**THE TASK:** Where the line containing "The height and" appears below, begin there and reproduce each line exactly through the last one, omitting pictures.

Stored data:
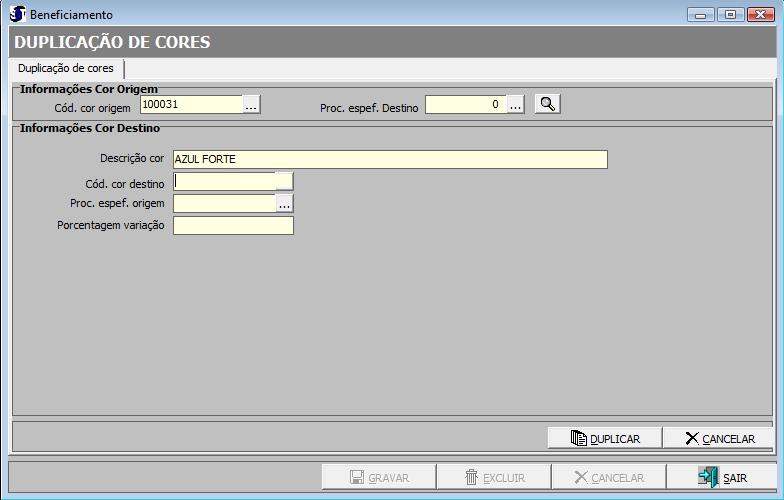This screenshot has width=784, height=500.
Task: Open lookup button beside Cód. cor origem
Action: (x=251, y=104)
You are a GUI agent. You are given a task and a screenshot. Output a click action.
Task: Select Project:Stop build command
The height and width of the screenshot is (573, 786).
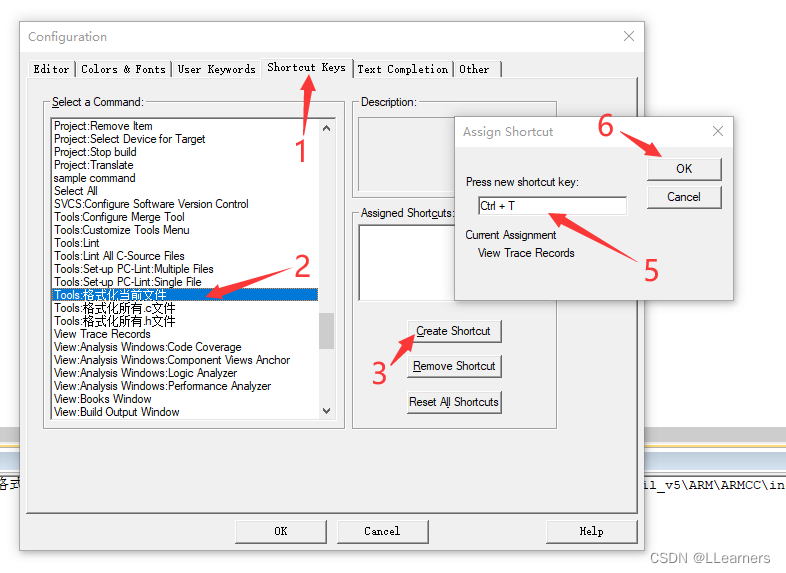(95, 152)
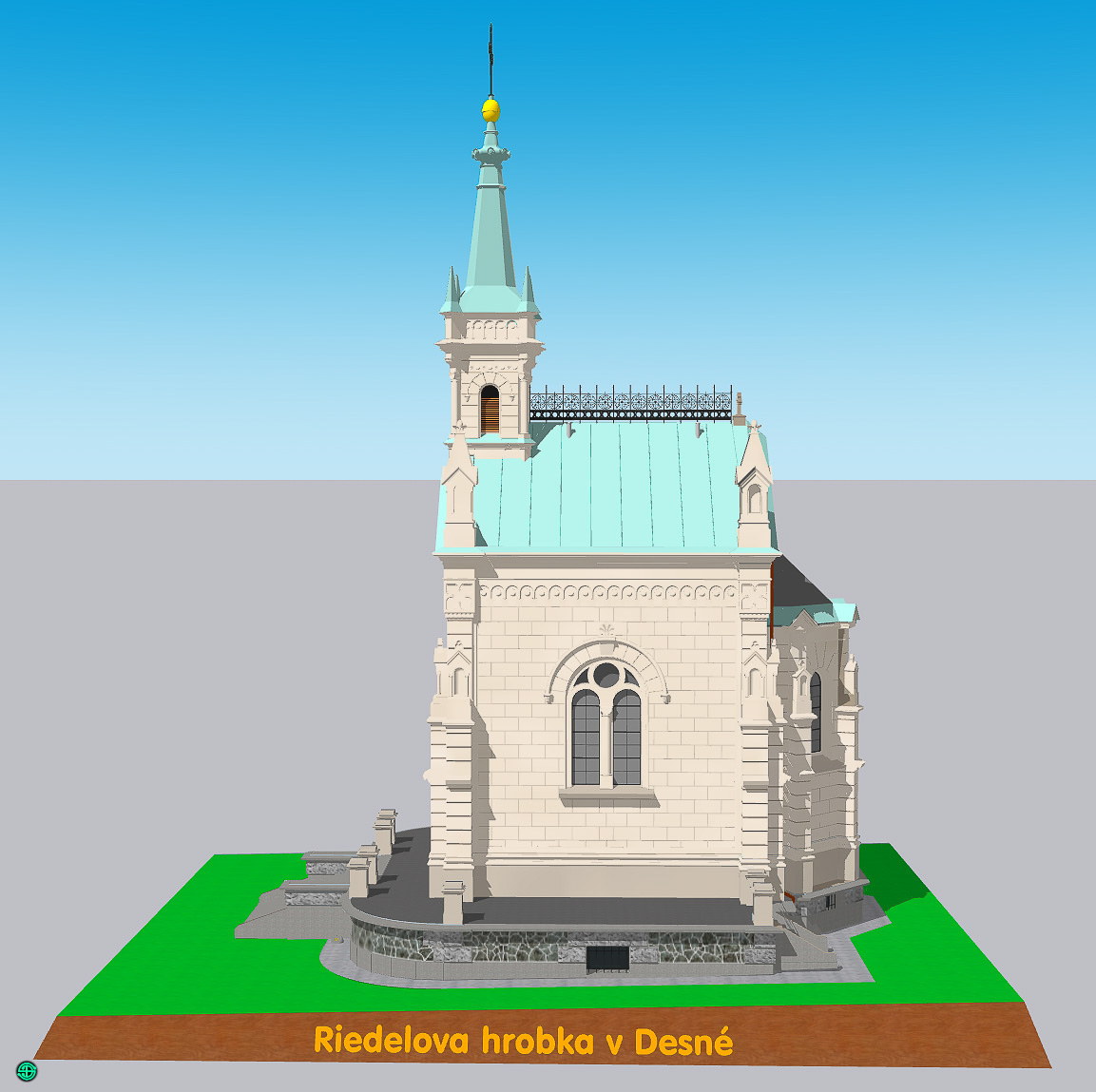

**EXPECTED ANSWER:**
The height and width of the screenshot is (573, 786).
(95, 152)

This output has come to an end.